**EXERCISE TEXT:**
◇ ◇ ◇ ◇ ◇ ◇ ◇
The 4-byte checksum appended before encoding allows wallets to detect typos. If you accidentally change a character in a Bitcoin address, the checksum verification will almost certainly fail, preventing you from sending coins to a wrong address.

Locking Script

When someone sends BTC to a P2PKH address, the transaction output contains:

scriptPubKey: OP_DUP OP_HASH160 <pubKeyHash> OP_EQUALVERIFY OP_CHECKSIG

The <pubKeyHash> is the 20-byte HASH160 of the recipient’s public key — exactly the data encoded inside the Base58 address (minus the version byte and checksum).

P2SH Address

P2SH (Pay-to-Script-Hash) is a more flexible address format, starting with 3. Instead of locking funds to a public key hash, it locks funds to the hash of an arbitrary script. This enables complex spending conditions like multi-signature wallets.

The Problem P2SH Solves

Before P2SH, if Alice wanted to set up a 2-of-3 multisig, the full multisig script would need to appear in the sender’s transaction output:

scriptPubKey: OP_2 <pubKey1> <pubKey2> <pubKey3> OP_3 OP_CHECKMULTISIG

This has several problems:

Burden on the sender: the sender needs to know and include the full multisig script
Larger transaction size: the full script is stored in the output, increasing fees
No standard address format: there is no way to encode a multisig condition as a simple address string

P2SH (BIP-16) solves all of these by hashing the script first:

How P2SH Works

Step 1: Alice creates a redeem script (the actual spending condition)

    redeemScript: OP_2 <pubKey1> <pubKey2> <pubKey3> OP_3 OP_CHECKMULTISIG

Step 2: Hash the redeem script

    scriptHash = HASH160(redeemScript)    // 20 bytes

Step 3: The locking script simply checks the hash

    scriptPubKey: OP_HASH160 <scriptHash> OP_EQUAL

Step 4: Encode as a P2SH address (version prefix 0x05)

    Address: "3J98t1WpEZ73CNmQviecrnyiWrnqRhWNLy"

Now the sender only needs to know the P2SH address — they don’t need to know the underlying multisig script at all. The complexity is hidden from the sender.

Spending from P2SH

When Alice (or rather, 2 of the 3 key holders) wants to spend the funds:

scriptSig: OP_0 <sig1> <sig2> <serialized redeemScript>

The Bitcoin script engine validates this in two phases:

Phase 1: Verify the script hash matches

    Hash the provided redeemScript
    Compare with <scriptHash> in the locking script
    If equal, proceed to Phase 2

Phase 2: Execute the actual redeemScript

    Deserialize the redeemScript
    Execute it with the provided signatures
    OP_2 <pubKey1> <pubKey2> <pubKey3> OP_3 OP_CHECKMULTISIG
    Verify that at least 2 of 3 signatures are valid

P2PKH vs P2SH Comparison

Aspect	P2PKH	P2SH
Prefix	`1`	`3`
Version byte	`0x00` (mainnet)	`0x05` (mainnet)
◇ ◇ ◇ ◇ ◇ ◇ ◇
**EXTRACTED DATA:**
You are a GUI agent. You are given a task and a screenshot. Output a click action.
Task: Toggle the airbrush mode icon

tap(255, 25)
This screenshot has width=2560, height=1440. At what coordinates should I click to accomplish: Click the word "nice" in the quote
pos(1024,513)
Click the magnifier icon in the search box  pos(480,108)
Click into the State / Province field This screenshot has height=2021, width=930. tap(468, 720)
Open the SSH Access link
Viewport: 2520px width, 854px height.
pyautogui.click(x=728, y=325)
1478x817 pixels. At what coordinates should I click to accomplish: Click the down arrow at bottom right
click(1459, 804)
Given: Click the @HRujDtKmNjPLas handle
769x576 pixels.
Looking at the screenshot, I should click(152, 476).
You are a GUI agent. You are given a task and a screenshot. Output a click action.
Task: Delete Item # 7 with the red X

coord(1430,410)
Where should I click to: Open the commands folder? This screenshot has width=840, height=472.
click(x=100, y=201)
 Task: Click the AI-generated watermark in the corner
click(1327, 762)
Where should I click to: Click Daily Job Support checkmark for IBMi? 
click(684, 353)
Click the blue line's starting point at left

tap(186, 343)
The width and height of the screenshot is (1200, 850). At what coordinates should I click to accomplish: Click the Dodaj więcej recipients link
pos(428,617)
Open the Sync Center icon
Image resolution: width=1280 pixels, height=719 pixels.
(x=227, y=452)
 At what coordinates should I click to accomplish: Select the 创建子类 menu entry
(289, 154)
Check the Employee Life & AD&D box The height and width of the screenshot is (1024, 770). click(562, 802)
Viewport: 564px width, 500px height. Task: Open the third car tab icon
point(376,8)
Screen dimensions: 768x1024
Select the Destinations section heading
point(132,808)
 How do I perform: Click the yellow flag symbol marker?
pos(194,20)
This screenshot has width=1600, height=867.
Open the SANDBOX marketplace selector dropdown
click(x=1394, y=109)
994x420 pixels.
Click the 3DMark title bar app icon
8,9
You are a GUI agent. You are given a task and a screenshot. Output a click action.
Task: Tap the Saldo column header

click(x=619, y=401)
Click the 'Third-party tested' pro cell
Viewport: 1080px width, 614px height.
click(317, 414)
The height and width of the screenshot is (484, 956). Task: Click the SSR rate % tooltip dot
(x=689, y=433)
◇ ◇ ◇ ◇ ◇ ◇ ◇
**EXERCISE DIRECTIONS:**
In the text on Bitcoin address formats, which BIP is named as the source of P2SH?

**ANSWER SPACE:**
BIP-16